Navien · November 27, 2019, 2:54pm

I used CSV file and I saved it as frame then i sign it to df and its not running ?

Please could yu send me your data format ?

Navien · November 28, 2019, 1:04pm

the Image above is my data, which i would like to do the sampling for.

raytong · November 29, 2019, 2:39am

@Navien. The follow are the reprex of my run. Can you indicate what error you got?
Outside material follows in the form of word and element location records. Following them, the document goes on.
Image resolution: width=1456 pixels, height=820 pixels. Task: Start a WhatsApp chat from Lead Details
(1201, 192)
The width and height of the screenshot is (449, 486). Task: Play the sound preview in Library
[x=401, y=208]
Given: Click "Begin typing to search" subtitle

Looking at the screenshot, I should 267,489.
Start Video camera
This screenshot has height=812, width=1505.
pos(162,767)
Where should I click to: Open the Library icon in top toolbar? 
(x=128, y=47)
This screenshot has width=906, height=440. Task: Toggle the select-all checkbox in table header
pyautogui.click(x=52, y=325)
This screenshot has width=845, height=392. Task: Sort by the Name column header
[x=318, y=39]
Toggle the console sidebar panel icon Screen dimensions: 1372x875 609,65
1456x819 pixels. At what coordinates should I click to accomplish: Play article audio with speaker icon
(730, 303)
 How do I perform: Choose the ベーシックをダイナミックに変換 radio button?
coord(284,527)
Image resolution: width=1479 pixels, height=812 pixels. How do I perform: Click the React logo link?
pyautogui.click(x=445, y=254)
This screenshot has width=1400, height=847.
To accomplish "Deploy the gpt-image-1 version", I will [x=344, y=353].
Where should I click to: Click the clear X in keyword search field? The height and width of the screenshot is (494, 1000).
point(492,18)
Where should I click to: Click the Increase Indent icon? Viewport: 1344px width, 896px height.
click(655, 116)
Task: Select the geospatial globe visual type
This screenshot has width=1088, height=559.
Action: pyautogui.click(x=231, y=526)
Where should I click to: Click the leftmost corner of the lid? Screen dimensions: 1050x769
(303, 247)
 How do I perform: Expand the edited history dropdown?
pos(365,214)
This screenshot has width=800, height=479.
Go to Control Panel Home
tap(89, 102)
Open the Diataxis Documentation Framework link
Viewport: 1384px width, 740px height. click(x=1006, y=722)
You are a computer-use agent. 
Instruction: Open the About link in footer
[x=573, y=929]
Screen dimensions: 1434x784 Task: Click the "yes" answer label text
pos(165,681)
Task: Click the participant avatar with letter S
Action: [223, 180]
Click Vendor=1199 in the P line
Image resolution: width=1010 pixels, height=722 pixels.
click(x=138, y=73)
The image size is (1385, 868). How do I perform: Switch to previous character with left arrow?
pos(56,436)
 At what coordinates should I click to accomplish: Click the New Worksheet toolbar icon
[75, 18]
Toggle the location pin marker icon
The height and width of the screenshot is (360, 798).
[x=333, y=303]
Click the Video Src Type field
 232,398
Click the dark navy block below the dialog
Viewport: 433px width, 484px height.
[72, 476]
rw.sample <- function(df = NULL, n = NULL) {
  
  N <- nrow(df)
  int <- ceiling(N / n)
  
  #Creating an id column.
  id.creator <- function(df = NULL) {
    print("Creating 'id' columns -- using a highly inefficient method.")
    
    # Create progress bar.
    pb <- txtProgressBar(min = 0, max = N, style = 3)
    
    a <- data.frame(1)
    for (i in 1:nrow(df)) {
      
      # Update progress bar.
      setTxtProgressBar(pb, i)
      
      x <- i
      a <- rbind(a, x)
    }
    close(pb)
    a <- data.frame(a[1:nrow(a) - 1,])
    df <- cbind(a, df)
    colnames(df)[1] <- "id"
    return(df)
  }
  df <- id.creator(df = df)
  
  #Function for sampling.
  sampler <- function(df = NULL) {
    print("Sampling.")
    
    # Create progress bar.
    pb <- txtProgressBar(min = 0, max = n, style = 3)
    
    a <- data.frame()
    x <- as.numeric(df$id[sample(nrow(df), 1)])
    for (i in 1:n) {
      
      # Update progress bar.
      setTxtProgressBar(pb, i)
      
      if (((x + int) > nrow(df)) == FALSE) {
        x <- x + int
      }
      if (((x + int) > nrow(df)) == TRUE) {
        x <- ((x + int) - nrow(df))
      }
      a <- rbind(a, x)
    }
    close(pb)
    a <- data.frame(a)
    colnames(a)[1] <- "id"
    a <- merge(df, a)
    return(a)
  }
  a <- sampler(df = df)
  print("Done.")
  return(a)
}

df <- data.frame(ID = LETTERS[1:6], N1 = rnorm(6), N2 = rnorm(6))

rw.sample(df, 4)
#> [1] "Creating 'id' columns -- using a highly inefficient method."
#> 
  |                                                                       
  |                                                                 |   0%
  |                                                                       
  |===========                                                      |  17%
  |                                                                       
  |======================                                           |  33%
  |                                                                       
  |================================                                 |  50%
  |                                                                       
  |===========================================                      |  67%
  |                                                                       
  |======================================================           |  83%
  |                                                                       
  |=================================================================| 100%
#> [1] "Sampling."
#> 
  |                                                                       
  |                                                                 |   0%
  |                                                                       
  |================                                                 |  25%
  |                                                                       
  |================================                                 |  50%
  |                                                                       
  |=================================================                |  75%
  |                                                                       
  |=================================================================| 100%
#> [1] "Done."
#>   id ID         N1         N2
#> 1  1  A -0.7393022  1.1040326
#> 2  1  A -0.7393022  1.1040326
#> 3  1  B  1.4119348 -0.2605365
#> 4  1  B  1.4119348 -0.2605365
#> 5  3  D  0.7794347 -1.6395992
#> 6  3  D  0.7794347 -1.6395992

^{Created on 2019-11-29 by the reprex package (v0.3.0)}

system · December 20, 2019, 2:39am

This topic was automatically closed 21 days after the last reply. New replies are no longer allowed.